Yo a Karl Lagerfeld nunca le vi la gracia. Como a Vivienne Westwood, con la que competía en arrogancia y actitud sobrada. Giorgio Armani siempre me ha parecido un caballero. De Yves Saint Laurent y Alexander McQueen me atraían su carácter depresivo y sus dificultades para enfrentarse a la vida a palo seco. Moschino era un tipo muy divertido y con un gran sentido del humor, como Jean Paul Gaultier. Lagerfeld me parecía un sujeto ridículo cuyo supuesto buen gusto a la hora de trabajar para Chanel no se correspondía con las pintas que me llevaba. Su look de los últimos veinte años me resultaba especialmente irritante en cuanto versión para mamarrachos del que había inmortalizado en su momento Andy Warhol, pionero en lo de ir vestido de cowboy de cintura para abajo y de oficinista de cintura para arriba: los pantalones apretados, las botas puntiagudas, el blazer, las gafas de sol entre Rappel y Rocío Jurado y, sobre todo, esas camisas modelo Mortadelo, con un cuello de plastrón que solo se explicaría en adictos a la auto asfixia erótica. Aunque lo que realmente me sacaba de quicio era su pasión por Choupette, a la que, en su delirio zoófilo, comparaba con Greta Garbo.

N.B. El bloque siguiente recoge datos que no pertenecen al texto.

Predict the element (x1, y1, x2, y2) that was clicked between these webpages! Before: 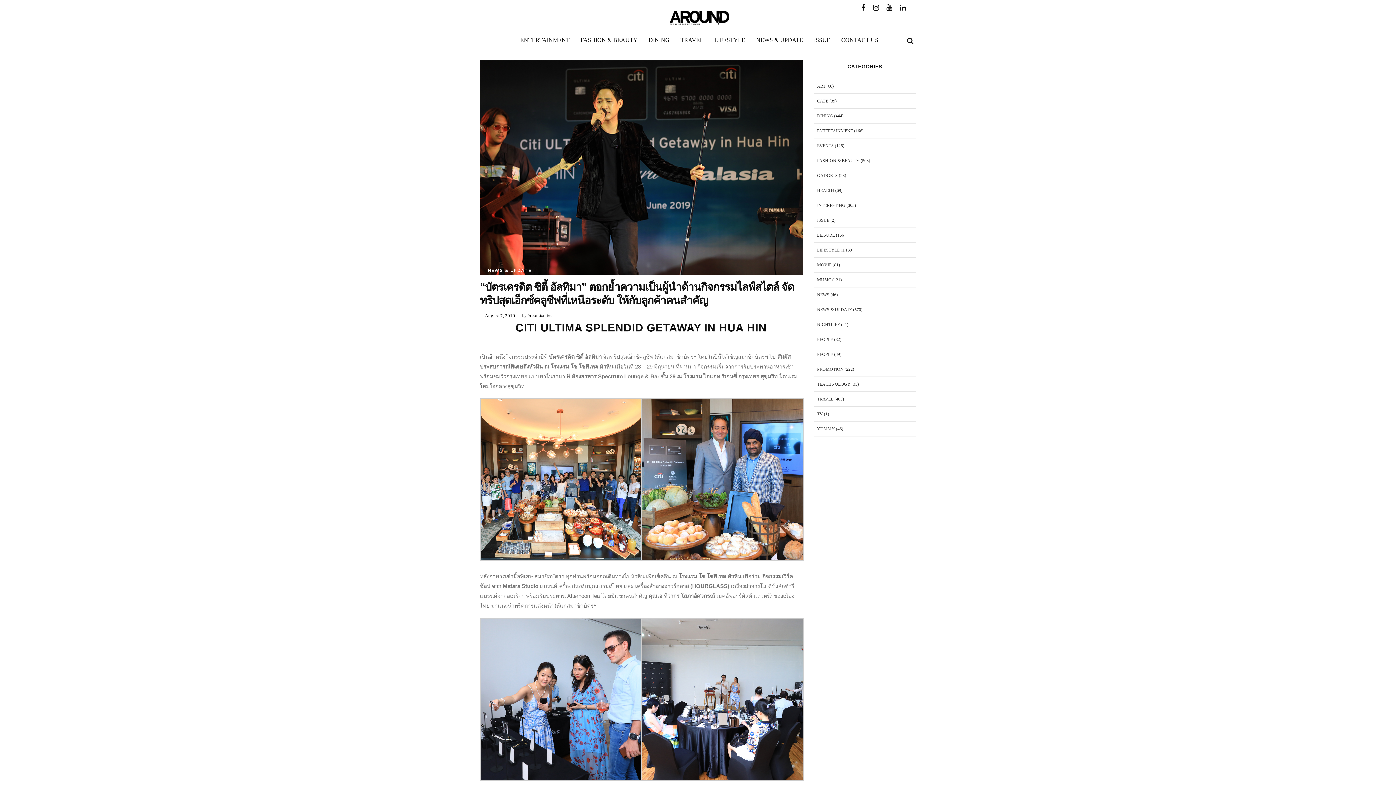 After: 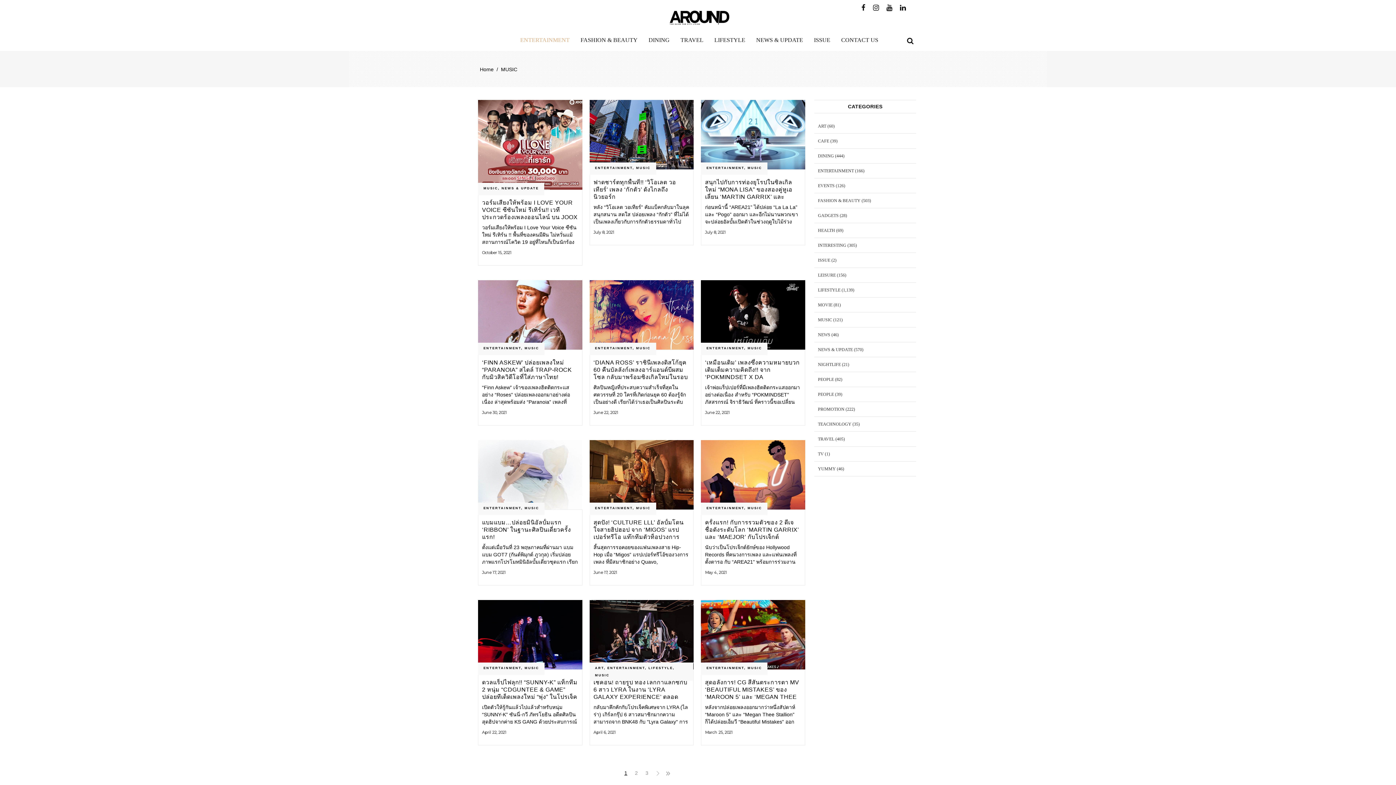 Action: label: MUSIC bbox: (817, 277, 831, 282)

En vida de su maridito, Choupette contaba con un peluquero y un chef para ella sola. Dormía con Karl, quien aseguraba que si le daba la espalda sufría sus ataques y arañazos (yo creo que, de noche y a oscuras, Choupette confundía el casco de pelo canoso del modisto con un gato blanco que se le había subido a la cabeza). Tenía su propia cuenta de Instagram, con cerca de 130.000 followers. Y en 2017 ganó casi tres millones de dólares posando en brazos de alguna modelo de relumbrón o asomando la cabecita de un bolso de Chanel. En su última contribución en Instagram, Choupette -que luce para la ocasión un sombrerito negro de viuda con su velo correspondiente- asegura tener el corazón roto…

Uno está acostumbrado a convivir con la tontería, que cada día se manifiesta en dosis superiores, pero lo de Karl y Choupette le supera. ¿Qué se puede decir de un tipo que amaba locamente a un gatazo peludo y mimado? Choupette tiene la excusa, por lo menos, de ser un animal irracional, y dudo que su nivel de vida se resienta: habrá bofetadas por hacerse cargo de ella, que es a los gatos tiñosos lo que un jeque árabe a un moraco de mierda. En cuanto al Kaiser, ¿qué quieren que les diga? No puedo sentir mucho respeto por alguien que iba por ahí vestido de Mortadelo fashion y que confundía a un gato con Greta Garbo.